本文:
▼
以下、本発明の実施の一形態について、詳細に説明する。
1.複合分離膜
(1−1)概要
複合分離膜は、基材と、前記基材の一方の面に積層される多孔性支持層と、前記多孔性支持層上に積層される分離機能層とを備える。
本書において、「供給側の面」とは、複合分離膜の分離機能層側の面を意味する。「透過水の面」とは、その逆側の面、すなわち基材側の面を意味する。
(1−1−1)基材
基材としては、強度、凹凸形成能、流体透過性の点で繊維状基材を用いることが好ましい。また、基材としては、長繊維不織布及び短繊維不織布のいずれも好ましく用いることができる。特に、長繊維不織布は、優れた製膜性を有するので、高分子重合体の溶液を流延した際に、その溶液が過浸透により裏抜けすること、多孔性支持層が剥離すること、さらには基材の毛羽立ち等により膜が不均一化すること、及びピンホール等の欠点が生じたりすることを抑制できるため好ましい。また、基材が熱可塑性連続フィラメントより構成される長繊維不織布からなることにより、短繊維不織布を用いたときに起こる、毛羽立ちによって生じる高分子溶液流延時の不均一化や、膜欠点を抑制することができる。さらに、複合分離膜は、連続製膜されるときに、製膜方向に対し張力がかけられるため、寸法安定性に優れる長繊維不織布を基材として用いることが好ましい。
長繊維不織布は、成形性、強度の点で、多孔性支持層とは反対側の表層における繊維が、多孔性支持層側の表層の繊維よりも縦配向であることが好ましい。そのような構造によれば、強度を保つことで膜破れ等を防ぐ高い効果が実現されるだけでなく、複合分離膜に凹凸を付与する際の、多孔性支持層と基材とを含む積層体としての成形性も向上し、複合分離膜表面の凹凸形状が安定するので好ましい。
▲
提供情報:
▼
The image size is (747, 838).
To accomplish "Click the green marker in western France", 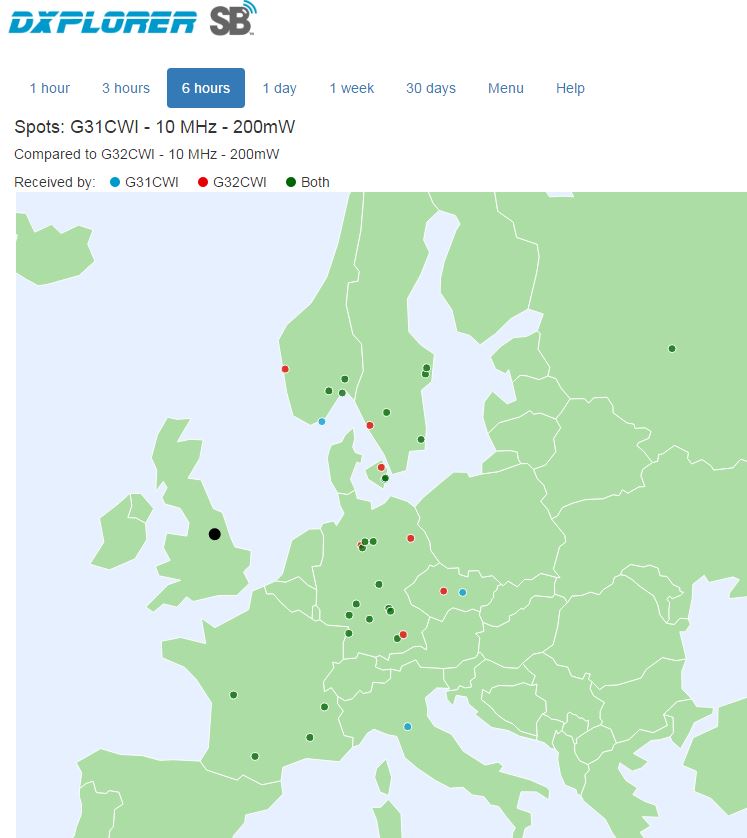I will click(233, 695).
▲
作業内容:
**a.** 複合分離膜の本文のうち、「本書において、「供給側の面」」を含む箇所から始めて「形状が安定するので好ましい。」のところまでを書き直せ。その際、「長繊維不織布」はすべて「スパンボンド不織布」に変えること。
**b.** 次の記述が複合分離膜の本文と合っているかを、それぞれ「はい」か「いいえ」で判定せよ。判定の根拠となる本文の語句も引用すること。
(i) 「供給側の面」とは、基材側の面を指す。
(ii) 基材には短繊維不織布も好ましく用いることができる。
(iii) 長繊維不織布では、多孔性支持層側の表層の繊維のほうが、反対側の表層の繊維よりも縦配向であることが好ましい。
**c.** 複合分離膜の本文の最後の文に続けて、その先を書き継げ。

作業ごとの回答:
**a.**
本書において、「供給側の面」とは、複合分離膜の分離機能層側の面を意味する。「透過水の面」とは、その逆側の面、すなわち基材側の面を意味する。
(1−1−1)基材
基材としては、強度、凹凸形成能、流体透過性の点で繊維状基材を用いることが好ましい。また、基材としては、スパンボンド不織布及び短繊維不織布のいずれも好ましく用いることができる。特に、スパンボンド不織布は、優れた製膜性を有するので、高分子重合体の溶液を流延した際に、その溶液が過浸透により裏抜けすること、多孔性支持層が剥離すること、さらには基材の毛羽立ち等により膜が不均一化すること、及びピンホール等の欠点が生じたりすることを抑制できるため好ましい。また、基材が熱可塑性連続フィラメントより構成されるスパンボンド不織布からなることにより、短繊維不織布を用いたときに起こる、毛羽立ちによって生じる高分子溶液流延時の不均一化や、膜欠点を抑制することができる。さらに、複合分離膜は、連続製膜されるときに、製膜方向に対し張力がかけられるため、寸法安定性に優れるスパンボンド不織布を基材として用いることが好ましい。
スパンボンド不織布は、成形性、強度の点で、多孔性支持層とは反対側の表層における繊維が、多孔性支持層側の表層の繊維よりも縦配向であることが好ましい。そのような構造によれば、強度を保つことで膜破れ等を防ぐ高い効果が実現されるだけでなく、複合分離膜に凹凸を付与する際の、多孔性支持層と基材とを含む積層体としての成形性も向上し、複合分離膜表面の凹凸形状が安定するので好ましい。

**b.**
(i) いいえ。「「供給側の面」とは、複合分離膜の分離機能層側の面を意味する」
(ii) はい。「長繊維不織布及び短繊維不織布のいずれも好ましく用いることができる」
(iii) いいえ。「多孔性支持層とは反対側の表層における繊維が、多孔性支持層側の表層の繊維よりも縦配向であることが好ましい」

**c.**
より具体的には、長繊維不織布の、多孔性支持層とは反対側の表層における繊維配向度は、0°以上25°以下であることが好ましく、また、多孔性支持層側表層における繊維配向度との配向度差が10°以上90°以下であることが好ましい。
複合分離膜の製造工程やエレメントの製造工程においては加熱する工程が含まれるが、加熱により多孔性支持層または分離機能層が収縮する現象が起きる。特に連続製膜において張力が付与されていない幅方向において、収縮は顕著である。収縮することにより、寸法安定性等に問題が生じるため、基材としては熱寸法変化率が小さいものが望まれる。不織布において多孔性支持層とは反対側の表層における繊維配向度と多孔性支持層側表層における繊維配向度との差が10°以上90°以下であると、熱による幅方向の変化を抑制することもでき、好ましい。
ここで、繊維配向度とは、多孔性支持層を構成する不織布基材の繊維の向きを示す指標である。具体的には、繊維配向度とは、連続製膜を行う際の製膜方向(MD)、つまり不織布基材の長手方向と、不織布基材を構成する繊維の長手方向との間の角度の平均値である。つまり、繊維の長手方向が製膜方向と平行であれば、繊維配向度は0°である。また、繊維の長手方向が製膜方向に直角であれば、すなわち不織布基材の幅方向に平行であれば、その繊維の配向度は90°である。よって、繊維配向度が0°に近いほど縦配向であり、90°に近いほど横配向であることを示す。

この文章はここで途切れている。